Philip Kerr was, once, included in a Granta magazine collection of "Best Young British Novelists" -- and rightly so. His early thrillers, set around World War II in Germany and Austria (March Violets, The Pale Criminal, and A German Requiem), were excellent and well-written additions to the genre. A Philosophical Investigation was a new turn, his highest accomplishment, mixing his philosophical concerns with a decent mystery/thriller story. Then, instead of climbing to new heights, he plummeted.
The spectacularly incompetent Dead Meat marked the way -- turned into a TV movie, Kerr had not found the light (only darkness), but he did find the cash, raking in ever increasing sums. Gridiron (published in the U.S. as The Grid -- always be wary of books published under different titles abroad !) tells the story of a "smart" building, the stuff of half a dozen made for TV movies. Kerr adds some nifty cosmological spins, but it is still a disappointment. Sadder then was to see his next subject matter -- the yeti, in Esau. We could not bring ourselves to read A Five-Year Plan, which also sounds ... predictable.

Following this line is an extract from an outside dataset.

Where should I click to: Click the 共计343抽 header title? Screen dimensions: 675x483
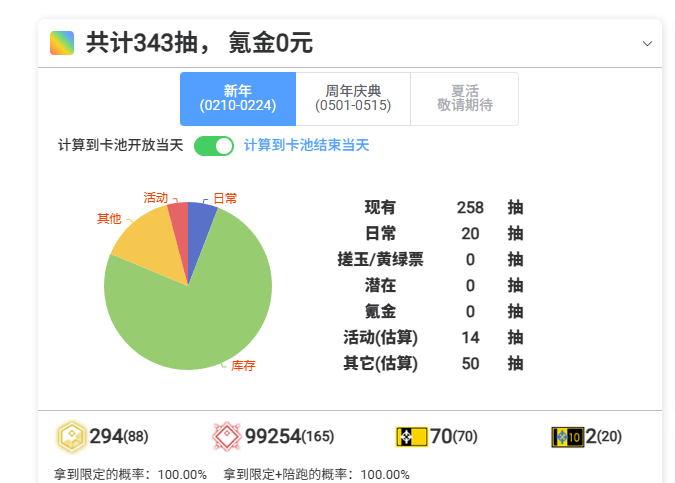point(199,43)
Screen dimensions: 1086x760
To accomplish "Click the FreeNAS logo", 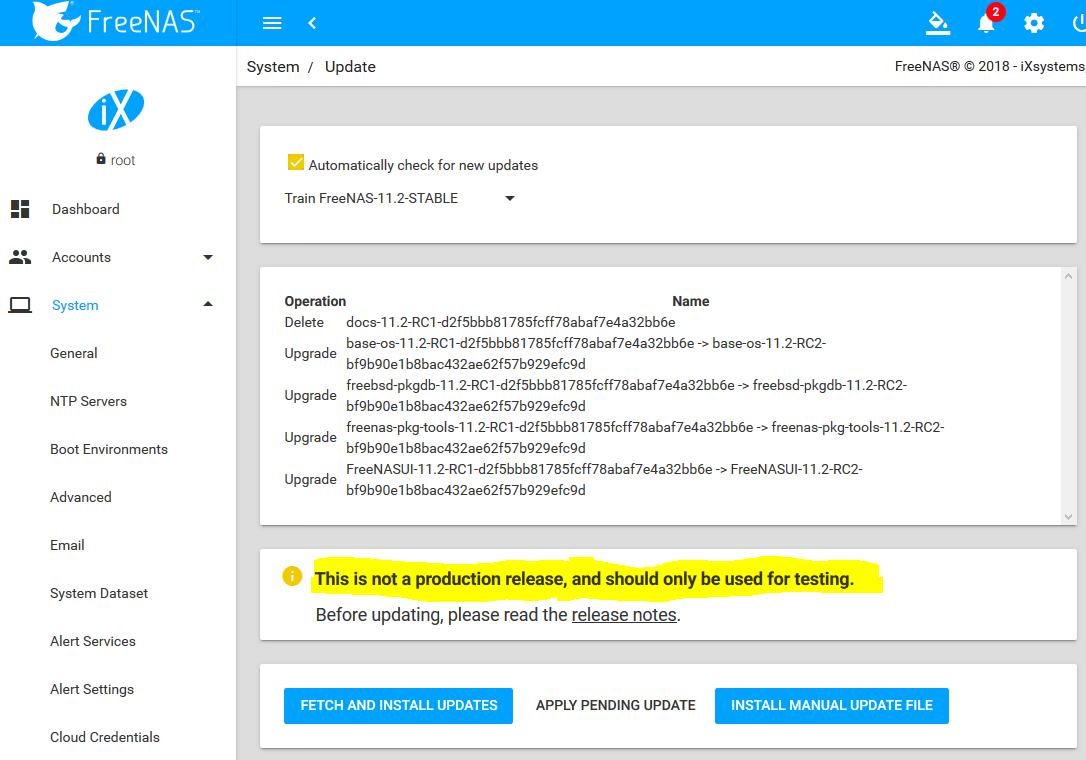I will point(117,22).
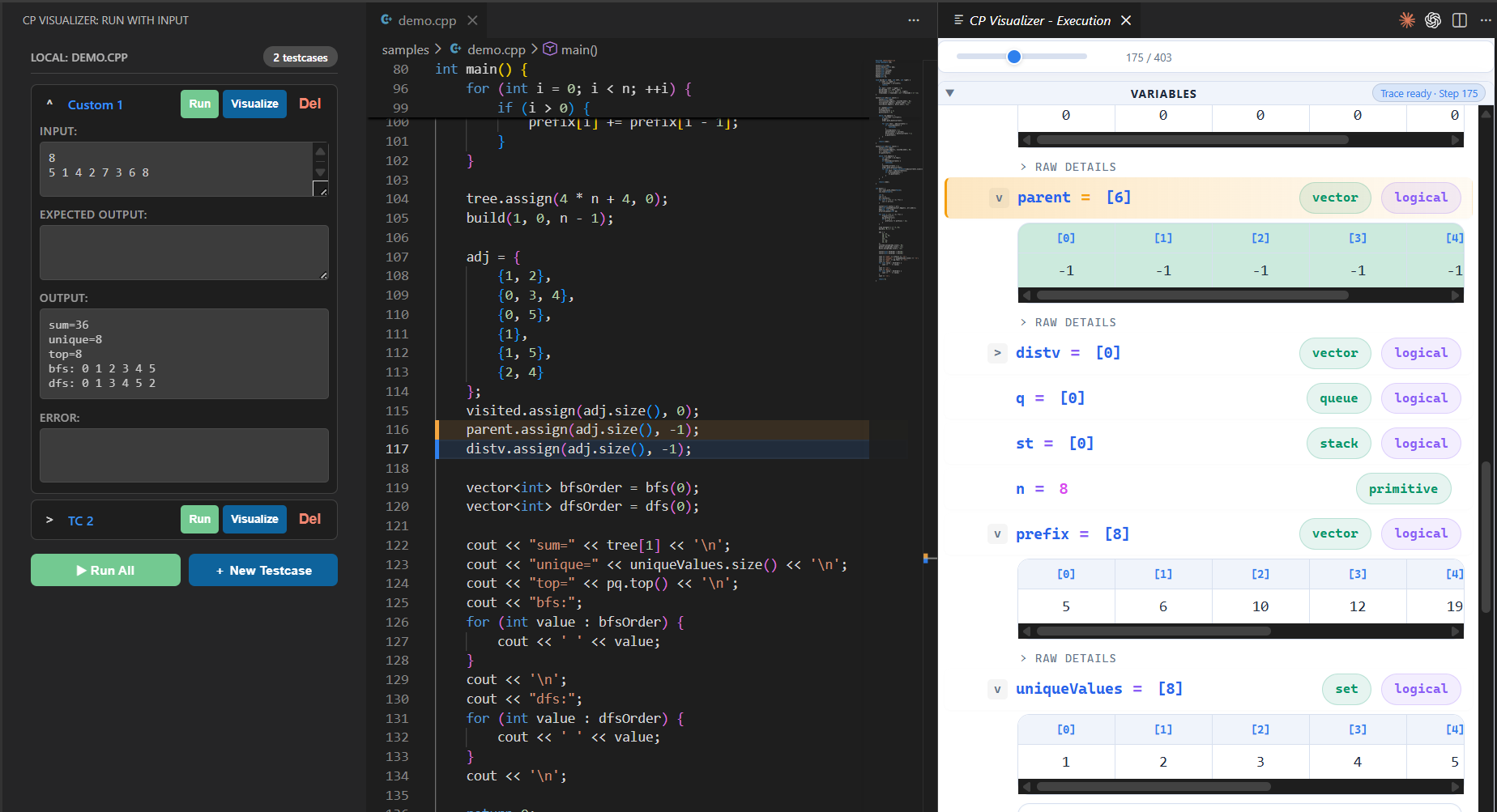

Why so much space about the author's previous books ? Oh, because the man has or had talent, and he wastes it away and it is such a sad sight to see. The Second Angel again suggests what he is capable of, without ultimately satisfying much of that promise.
The Second Angel is a thriller, set in the year 2069. A terrible plague infects large segments of mankind, their blood tainted with a virus not dissimilar to HIV but far more widespread and considered more dangerous. Blood has become the most important substance on earth (and beyond), worth more than its weight in proverbial gold. The uninfected keep separate from the infected, who always pose a threat to them.
In an unusual twist of irony one of the central characters, Dallas, a healthy designer of blood banks (whose main task is to make them secure), has a daughter who suffers from a genetic blood disease. It can be treated, but since treatment involves blood transfusions, it is prohibitively expensive. With Dallas needing access to a great deal of money (or blood) he becomes a security risk to his company, setting the "thriller" aspect of the book into motion.
It is a truly pedestrian thriller, with more unlikely turns of events than anyone can be expected to believe. The rationale for what Dallas' company wants to do to him at various turns is never reasonably explained, and Dallas' reactions are similarly unlikely. All this leads up to a spectacular attempt at a bank heist -- a blood bank heist, of course, at a blood bank on the moon, no less. All of this is a lot to wade through, and because the actions are so unbelievable much of the pleasure of the book is undermined by this ridiculous story.
There is, however, some pleasure to be had in the book. Kerr is very good with his science, and he manages to stuff a lot into this book. The endless explanatory footnotes (there are dozens of them) are not an ideal way to relate this information, but Kerr paints a largely interesting and plausible picture of what the future will look like, with nanotechnology and global cooling (bonus points for catching onto that consequence of global warming !) and whatnot. His vision of what virtual reality will lead to, and his ideas for the blood-bank security systems (Dallas' area of expertise) are entertaining and fun.
Kerr is also after bigger things. The title, like Esau, is biblical in origin (always a bad sign in a book), and with a mysterious omniscient narrator who remarks upon events on occasion Kerr treads in dangerous waters. Let it be said that we were very satisfied with who/what this narrator turns out to be, and the final explanation is entirely satisfactory (and well done -- many books have tried the same and not pulled it off as well). That said, however, we also note that it is reminiscent of The Grid ...
One great weakness is the blood-centered aspect of the book. While it makes for a nice, vivid image, and while the final payoff is almost worth all this harebrained nonsense, Kerr did not ultimately sell us on it. He tries to explain, but how a commodity (blood) that can be grown almost at will should become so precious is never satisfactorily explained. Similarly, the fact that the terrible disease is curable, but that the costs of curing it are still too high to do so on a large scale, are also not convincing. In the end it is perhaps that Kerr tries so very hard to make us believe all this that undermines his arguments.
Once or twice there are literary flashes that brought a smile to our faces, but his way with words has been weighed down. The Crichton comparison seems evermore on the mark (and an ugly mark that is). The Second Angel is a decent beach-thriller, frustrating because there are many sound ideas in and behind it, but it is framed in this terrible, often cartoonish thriller story.
For those who are not demanding in the quality of the writing they read, and those who want a carefully thought-through vision of the future and are willing to forgive a B-movie plot we recommend the book whole heartedly. For others we recommend it only with great reluctance.